The pace of improvement in the U.S. inflation rate is set to slow in the coming year.
According to the economists surveyed by Bloomberg in its latest monthly outing, the core personal consumption expenditures (PCE) price index-—-the Federal Reserve’s preferred measure of inflation–will still be running at a 2.5% pace at the end of 2024. That’s up slightly from the 2.4% prediction in last month’s Bloomberg poll.
Importantly it’s still significantly higher than the Fed’s 2% target inflation rate. The U.S. central bank is currently grappling with a decision on whether to continue to hold interest rates steady or to begin cutting rates. What to do if the economists are right and inflation will still be above target by the end of 2024. Keep rates steady and hope that the impact of higher interest rates is still working its way through the economy and will eventually bring inflation down to 2%? That wouldn’t be very popular with Wall Street, which has priced in 100 basis points of interest rate cuts in 2024. Or just declare victory and after a pause in rate increases for the sake of appearance and credibility, begin to cut rates and give the financial markets what they want.
The core PCE, which excludes volatile food and energy costs, peaked at a 5.57% annual pace in February last year, and probably hit 3.5% in October. The October PCE report is due on Thursday.
The projection of slowing progress on inflation isn’t terribly surprising. This is the way it usually works-—inflation is slower to get back to normal after an initial stage of rapid improvement, Deutsche Bank wrote in a note Monday.

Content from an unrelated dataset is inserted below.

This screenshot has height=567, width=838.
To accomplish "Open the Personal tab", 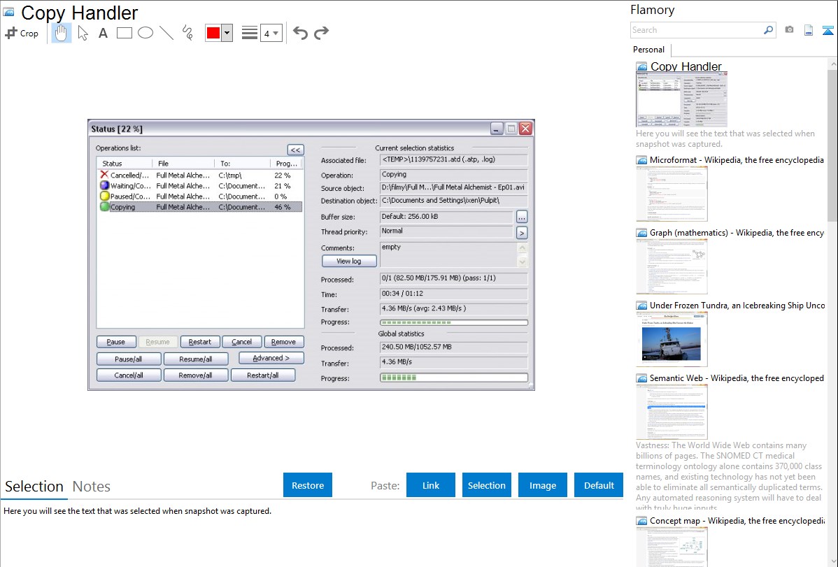I will click(x=648, y=50).
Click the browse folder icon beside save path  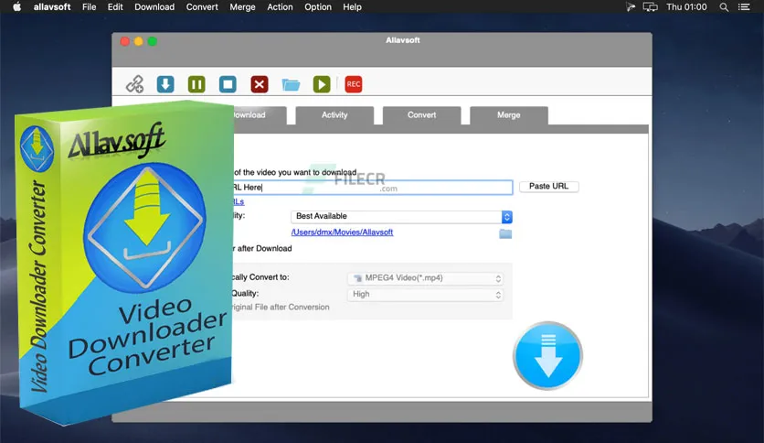tap(505, 233)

“It is difficult to make general statements like the the last mile of disinflation will be more difficult. However, it does seem that the last mile is likely to take longer,” the bank said said. “The current disinflation towards target is likely to fit in with the other historical episodes with the last leg taking somewhat longer than the first.”
“Given inflation remains still high and will decline just gradually, the Fed will wait to cut rates until mid-2024 and the easing of policy will be gradual,” Kathy Bostjancic, chief economist at Nationwide Life Insurance, told Bloomberg.